▶ [ESERCIZI]:
[a] Riscrivi la parte del brano su Stintino che comincia con le parole contenenti "Un momento della" e termina con "riparo alle imbarca­zioni.", cambiando "famiglie" in "nuclei familiari".
[b] Rispondi alle seguenti domande sul brano su Stintino:
(i) In quali anni fu fondato il villaggio di Stintino?
(ii) Da quale parola deriva il nome del paese e che cosa significa?
(iii) Quali due vicini centri marinari vengono citati come di riconosciuta importanza?
[c] Riprendi il brano su Stintino e proseguilo a partire dall'ultima frase riportata.

##### BRANO DI RIFERIMENTO

Un momento della regata


L'occasione: l'ultimo fine settimana di agosto.

Le quarantacinque famiglie che, co­strette a lasciare il borgo di Cala d'Oliva sull'isola Asinara al momento dell'istituzione del lazzaretto, fon­darono nel 1885-1886 il villaggio di Stintino, portarono al di là dello stretto braccio di mare del Passag­gio dei Fornelli le loro intatte tradi­zioni. Erano famiglie di origine pre­valentemente ligure, ma con una consistente minoranza ponzese, mescolatesi nel corso delle generazioni con l'elemento locale, e la loro atti­vità principale se non esclusiva era la pesca. Stintino nacque perciò co­me borgo di pescatori, raccolto in­torno ai due profondi fiordi che, ol­tre ad aver dato nome al paese (da istintinu, budello, intestino), offri­vano un sicuro riparo alle imbarca­zioni.
All'attività della pesca si accompa­gnava quella, funzionale alla prima, della carpenteria navale, ora pur­troppo quasi del tutto scomparsa ma di livello eccellente fino a pochi de­cenni or sono, fondata com'era, da una parte, sulla solida tradizione li­gure e, dall'altra, sulle relazioni con altri vicini centri marinari di riconosciuta importanza, come Alghero e Porto Torres. La flotta dei pescatori stintinesi poteva cosi contare su im­barcazioni al contempo efficienti e di non comune bellezza, nonché, grazie alla compresenza di tradizio­ni e di tecniche di costruzione di­verse, di insolita varietà: al tipico gozzo di origine ligure, complessi­vamente lo scafo prevalente, si af­fiancavano le belle filughe ponzesi, le spagnolette algheresi, le lance a poppa quadra.

##########
##### MATERIALE FORNITO

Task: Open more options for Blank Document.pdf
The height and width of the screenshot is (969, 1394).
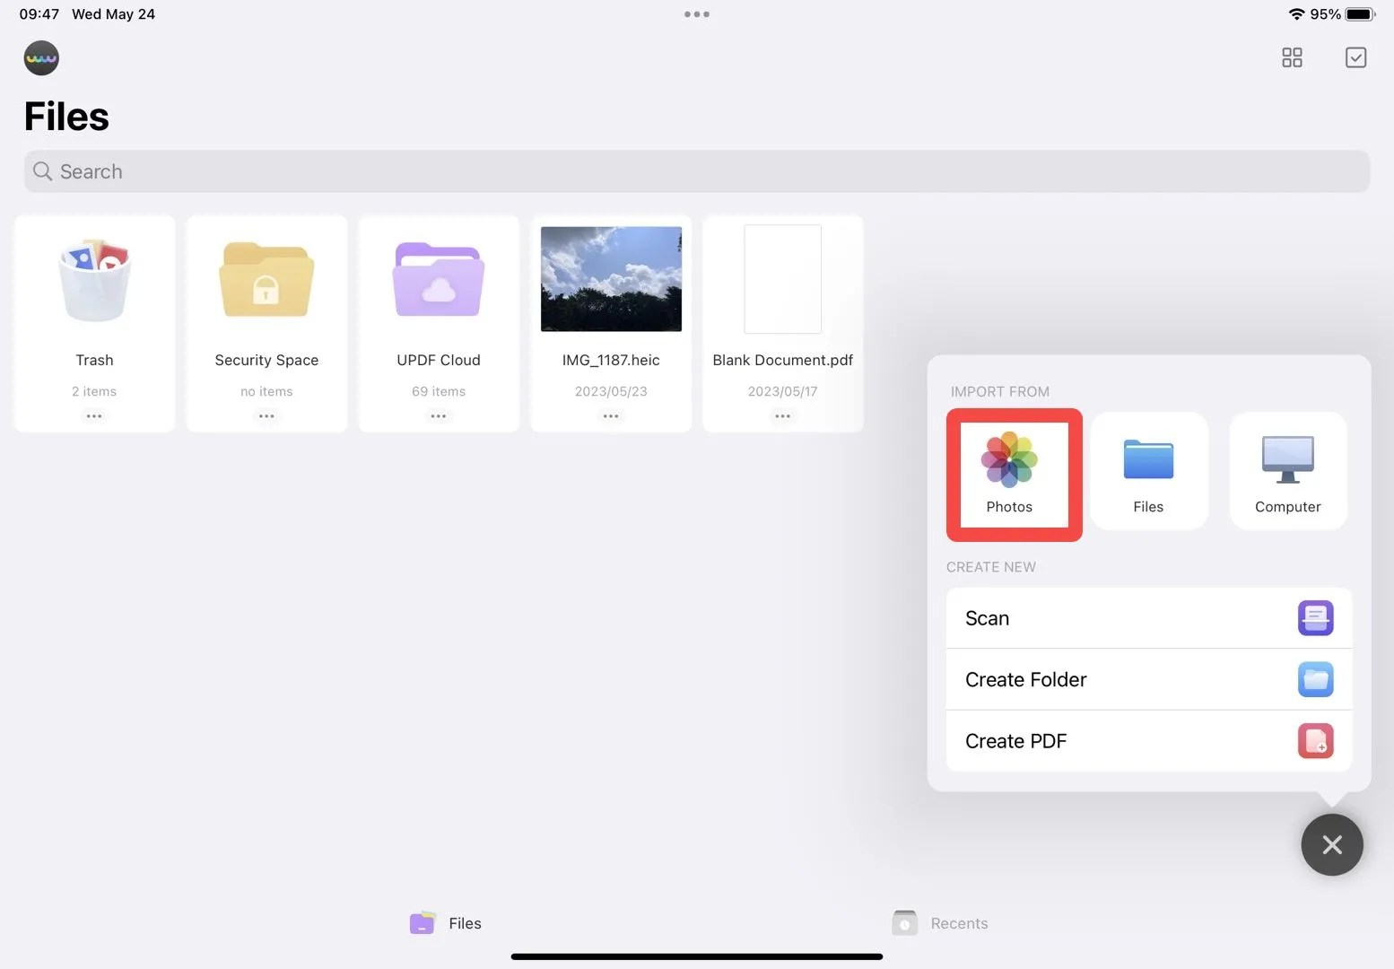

##########

▶ [SOLUZIONI]:
[a]
Un momento della regata


L'occasione: l'ultimo fine settimana di agosto.

Le quarantacinque nuclei familiari che, co­strette a lasciare il borgo di Cala d'Oliva sull'isola Asinara al momento dell'istituzione del lazzaretto, fon­darono nel 1885-1886 il villaggio di Stintino, portarono al di là dello stretto braccio di mare del Passag­gio dei Fornelli le loro intatte tradi­zioni. Erano nuclei familiari di origine pre­valentemente ligure, ma con una consistente minoranza ponzese, mescolatesi nel corso delle generazioni con l'elemento locale, e la loro atti­vità principale se non esclusiva era la pesca. Stintino nacque perciò co­me borgo di pescatori, raccolto in­torno ai due profondi fiordi che, ol­tre ad aver dato nome al paese (da istintinu, budello, intestino), offri­vano un sicuro riparo alle imbarca­zioni.

[b]
(i) Nel 1885-1886.
(ii) Da istintinu, che significa budello, intestino.
(iii) Alghero e Porto Torres.

[c]
Prima della generalizzata motorizza­zione (cui questi scafi hanno co­munque mostrato di sapersi adegua­re con grande flessibilità, senza de­turpanti modifiche) il comune mez­zo di locomozione di tutte queste imbarcazioni era la vela latina, di origine antichissima e carica di una storia gloriosa. Questo tipo di arma­mento, che prevede una vela trian­golare a base libera collegata all'u­nico albero (detto antenna) dell'im­barcazione, più un fiocco o polaccone a prua, fu introdotto nel Mediter­raneo in epoca alto-medievale dagli Arabi, che certo l'avevano a loro volta importato dall'Oriente. La vela latina rivoluzionò la navigazione dell'Europa medievale per la possibi­lità che offriva, fino ad allora sconosciuta, di risalire i venti contrari, e s'impose quindi come velatura di gran lunga prevalente per le piccole e medie imbarcazioni, da pesca e da trasporto.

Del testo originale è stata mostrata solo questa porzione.